O lixo eletrônico e seus impactos no meio ambiente

Enviada em 12/11/2021

É evidente que a tecnologia é uma dádiva para a humanidade. Entretanto, os aparelhos que utilizamos ficam velhos e são substituídos por novos. Adicionalmente, tal substituição vem crescendo em ritmo acelerado, tendo em vista que no início dos anos 2000, cada família brasileira tinha não mais do que dois telefones que eram trocados a cada 6 ou 7 anos (em média) e atualmente cada pessoa possui um smartphone trocado em no máximo 3 anos. Por outro lado, uma minoria sabe realmente como descartá-lo corretamente (por possuírem muitos metais, os eletrônicos tem grande potencial poluidor).

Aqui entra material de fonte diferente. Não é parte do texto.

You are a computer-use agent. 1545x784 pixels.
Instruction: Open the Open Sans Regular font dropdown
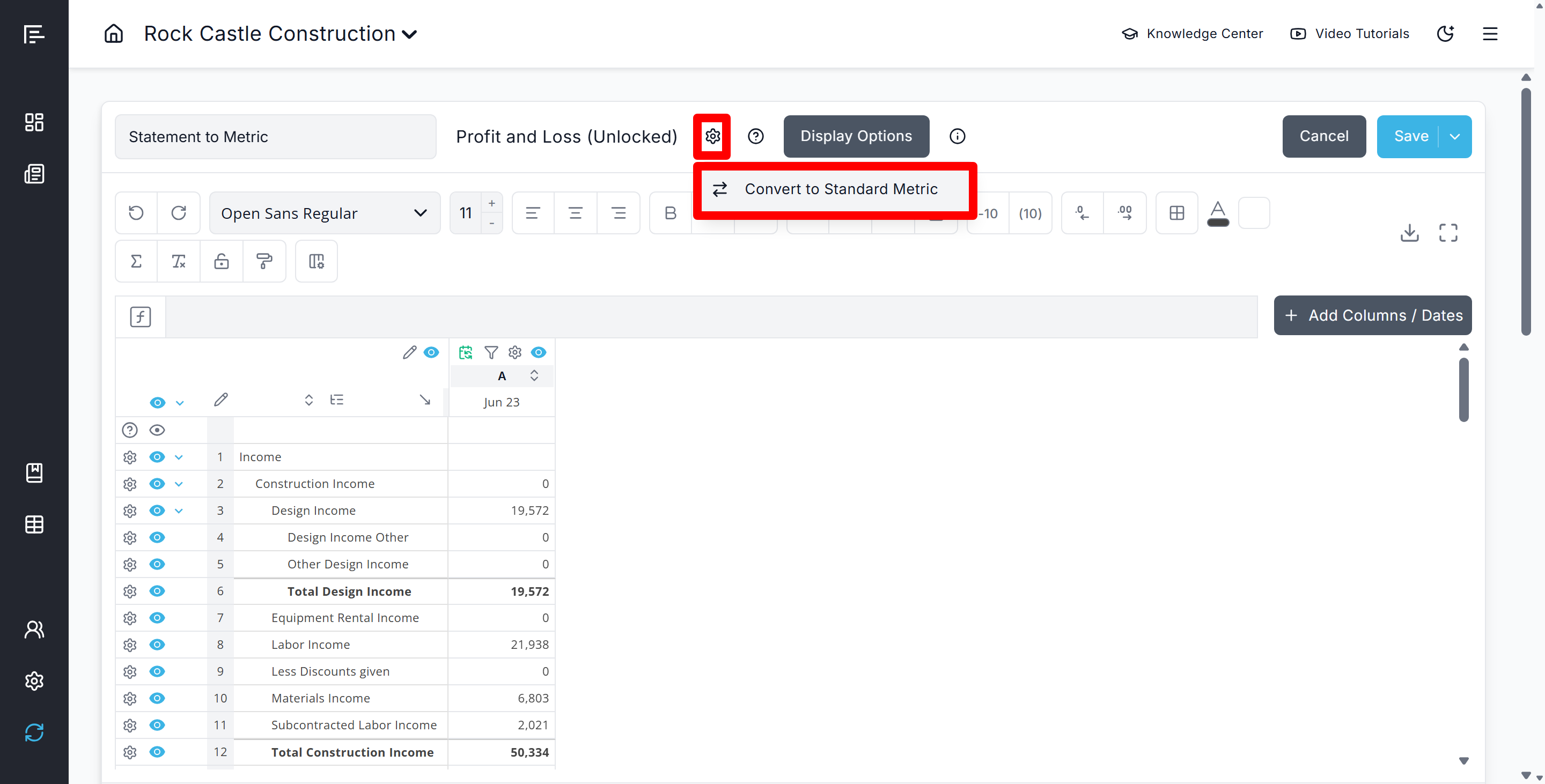(325, 213)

Portanto, cabe uma análise dos fatores que levam ao descarte acelerado de dispositivos e como tratar esse tipo especial de lixo.

Em uma primeira análise, observa-se que atualmente são lançadas novas melhorias para tecnologias já existentes de forma acelerada e os produtos no mercado são feitos para durarem menos. Tal fenômeno é conhecido como “obsolescência programada” e é uma estratégia de obter lucros astronômicos com a venda de mais aparelhos. Por exemplo: a empresa norte-americana Apple lança pelo menos 3 novos modelos de celular a cada ano, já a sul-coreana Samsung lança ao menos 10 celulares anualmente. Dessa forma o consumo é incentivado, juntamente com o descarte.

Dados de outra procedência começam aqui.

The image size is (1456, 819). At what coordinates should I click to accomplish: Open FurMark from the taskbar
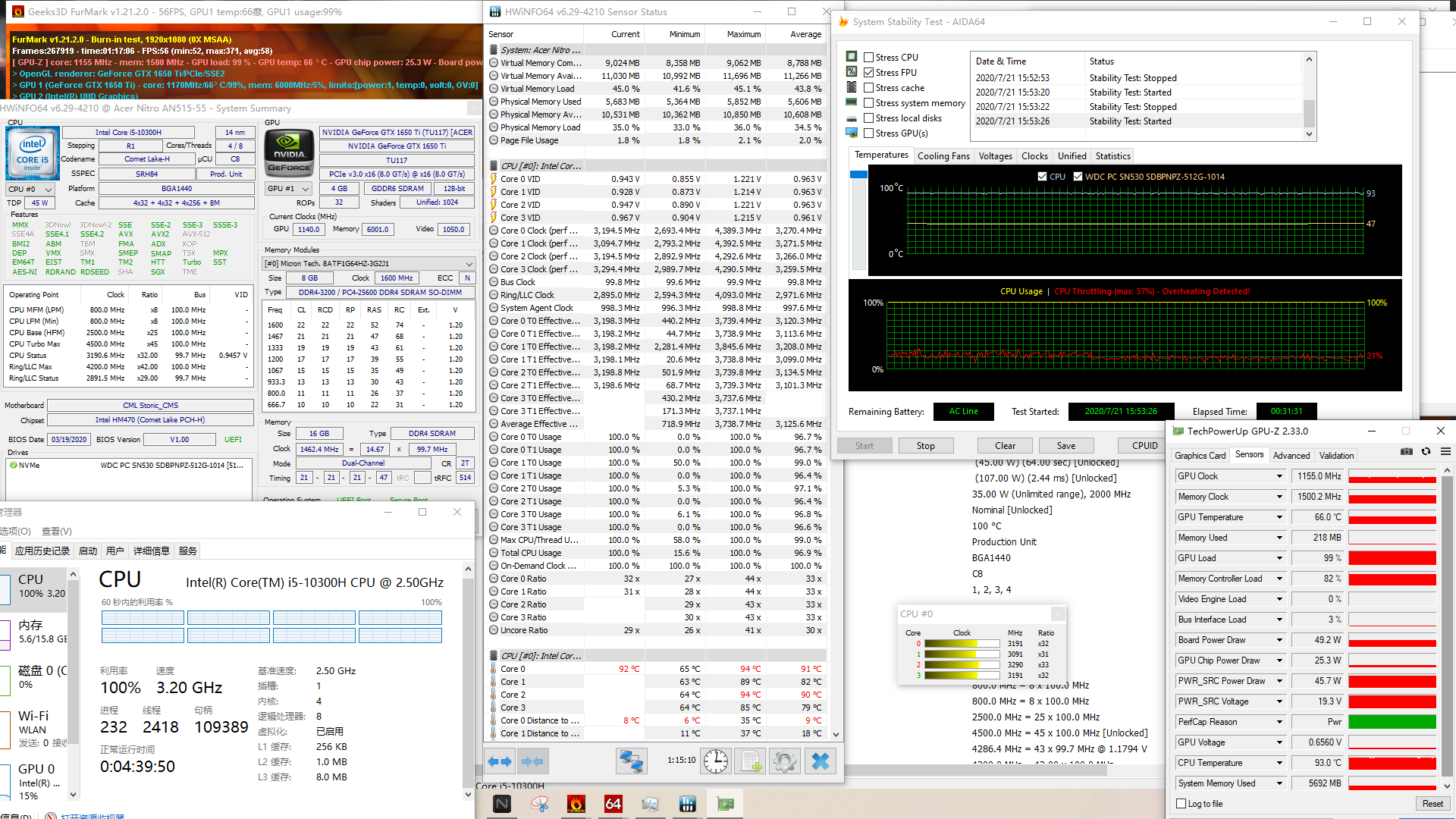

Todavia, tais empresas e os governos nacionais não criam meios para controlar o descarte. Portanto, celulares e muitos outros aparelhos são descartados em lixões comuns onde com o tempo liberam metais pesados que poluem os solos e as águas, infectando inúmeros seres vivos, incluindo os humanos. Porém, os eletrônicos, infelizmente, são muito difíceis de serem reciclados (devido aos seus componentes terem uso muito específico), assim, torna-se fundamental a criação de planos para realizar o descarte apropriado dos aparelhos.

Em suma, cabe ao Governo Federal, juntamente com os estaduais e municipais o dever de criar mais locais para o descarte do lixo eletrônico, por meio da instalação de mais aterros sanitários nas cidades brasileiras. Também são necessárias campanhas de conscientização da população, demonstrando os danos que esse lixo causa aos solos e rios e as consequências disso para as pessoas (com eventuais doenças do sistema nervoso como o Alzheimer). Com tais medidas, em alguns anos será possível diminuir os impactos do lixo eletrônico sobre o meio ambiente, desde que a população tome ciência de como descartá-lo adequadamente.